The value of interest is not properly calculated which make the whole _calculateInterest function to not perform as intended and loss of fee or profit to the protocol.

Vulnerability Details

The lender.sol consists of the following code:
function _calculateInterest(
Loan memory l
) internal view returns (uint256 interest, uint256 fees) {
uint256 timeElapsed = block.timestamp - l.startTimestamp;
interest = (l.interestRate * l.debt * timeElapsed) / 10000 / 365 days;
fees = (lenderFee * interest) / 10000;
interest -= fees;
}

in which the interest is calculated but the formula of calculating this is the actual problem.
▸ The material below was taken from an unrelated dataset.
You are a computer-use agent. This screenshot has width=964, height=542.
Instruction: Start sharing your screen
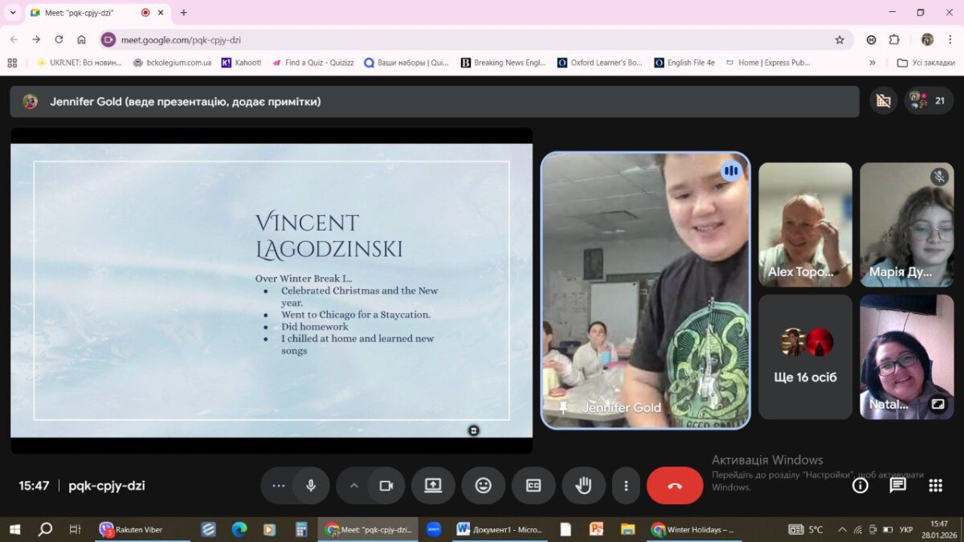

As the value is calculated on the basis of this formula[ (l.interestRate * l.debt * timeElapsed) / 10000 / 365 ] days and in this it is stated as per the solidity that the outcome value of (l.interestRate * l.debt * timeElapsed) is to be divide by 10000 which is wrong.
Also the value of (l.interestRate * l.debt * timeElapsed) is first divided by 10000 and then by 365 which makes the interest value wrong.

Example :
If the value (l.interestRate * l.debt * timeElapsed) results in 30000 and according to formula it is first divided by 10000 then the value 3 is left and then it divides by 365 which is in decimal and very wrong(small).

To behave intended and right the value (l.interestRate * l.debt * timeElapsed) must be divide by the result of (10000/365) which gives the proper value of interest and after that fees for the protocol.

Impact

Impact of it is that if the value of interest is calculated as 0.0something which results in the very low value of the fees to the protocol as in the fees formula the division value is very large. Which results in loss of fees or profit to your protocol.

Tools Used

Manual

Recommendations

Do changes to the interest formula like this.
interest = (l.interestRate * l.debt * timeElapsed) / (10000 / 365 days);
by this the whole value is calculated by the result of (10000 / 365 days) and gives the right interest an right fees.